De Gaulle n’a donc pas suivi la première voie indiquée par Pierre Cot… Voyons les conséquences qu’il eût fallu en tirer selon l’ami de Jean Moulin :
« S’il ne suit pas cette voie, pour éviter ce danger, il faudrait faire comprendre à nos amis anglais et à nos amis américains, qu’il y a intérêt : ou bien de faire un véritable gouvernement démocratique, faisant appel à tous les hommes représentant les tendances de la pensée antifasciste – ou bien, qu’il faut demander aux militaires de donner leur avis sur les problèmes militaires ; aux spécialistes du droit constitutionnel (je crois être le seul en exil à avoir rempli ces fonctions, mais ce n’est pas ma faute !) de donner leur avis sur les problèmes de leur spécialité ; aux techniciens de la finance, de s’occuper de finance, etc. » (Idem, page 239.)
Il y a déjà là l’idée qui présidera à la création, par Jean Moulin, du Conseil de la Résistance (représentation des tendances de la pensée antifasciste), et de la mise en place, par lui, du Comité Général d’Études (études des questions institutionnelles par des spécialistes reconnus).

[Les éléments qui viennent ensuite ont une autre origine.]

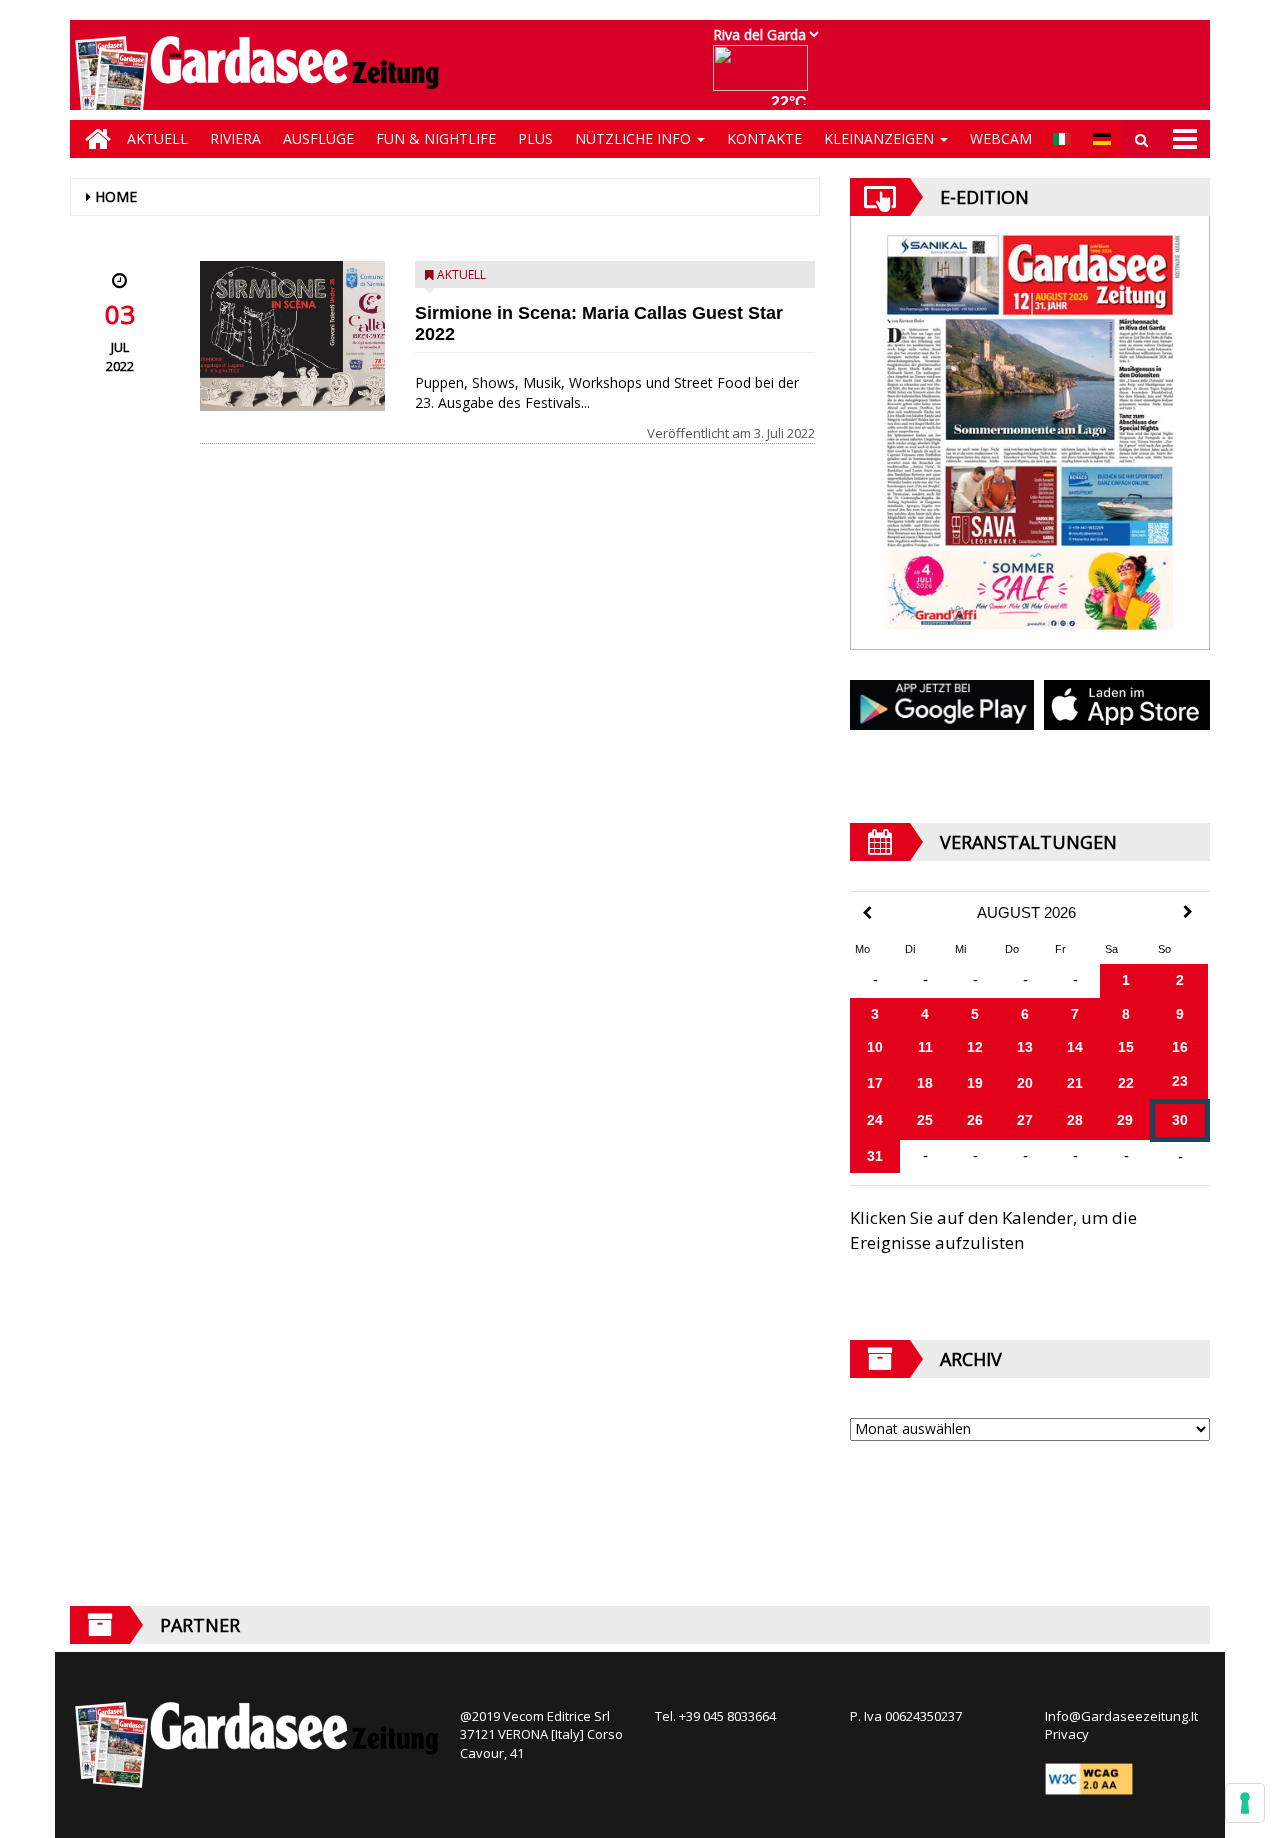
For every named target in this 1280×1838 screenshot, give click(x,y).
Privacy (1067, 1734)
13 (1025, 1047)
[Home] (93, 139)
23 (1180, 1081)
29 (1125, 1120)
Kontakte (764, 138)
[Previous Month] (867, 913)
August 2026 (1026, 913)
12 (975, 1047)
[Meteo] (765, 77)
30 (1180, 1120)
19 (975, 1083)
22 (1126, 1083)
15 (1126, 1047)
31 (875, 1156)
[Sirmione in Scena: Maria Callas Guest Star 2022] (292, 336)
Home (116, 196)
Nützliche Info (635, 138)
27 (1025, 1120)
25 (925, 1120)
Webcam (1001, 138)
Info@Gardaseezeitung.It (1121, 1716)
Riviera (235, 138)
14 (1075, 1047)
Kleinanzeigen (881, 138)
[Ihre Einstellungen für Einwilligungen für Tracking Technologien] (1245, 1803)
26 (975, 1120)
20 (1025, 1083)
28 (1075, 1120)
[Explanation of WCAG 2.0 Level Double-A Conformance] (1089, 1777)
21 (1075, 1083)
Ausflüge (318, 138)
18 (925, 1083)
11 (925, 1047)
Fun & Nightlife (436, 138)
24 (875, 1120)
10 (875, 1047)
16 (1180, 1047)
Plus (535, 138)
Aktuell (157, 138)
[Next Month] (1188, 912)
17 (875, 1083)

Pour finir sur ce point, ajoutons que la correspondance échangée par Pierre Cot avec Jean Moulin pendant la guerre étant restée secrète jusqu’à présent, il n’est pas interdit de penser que des propos semblables à ceux-ci ont été échangés par les deux amis. De toute façon, la synergie établie entre eux est incontestable, quelle qu’en soit l’origine.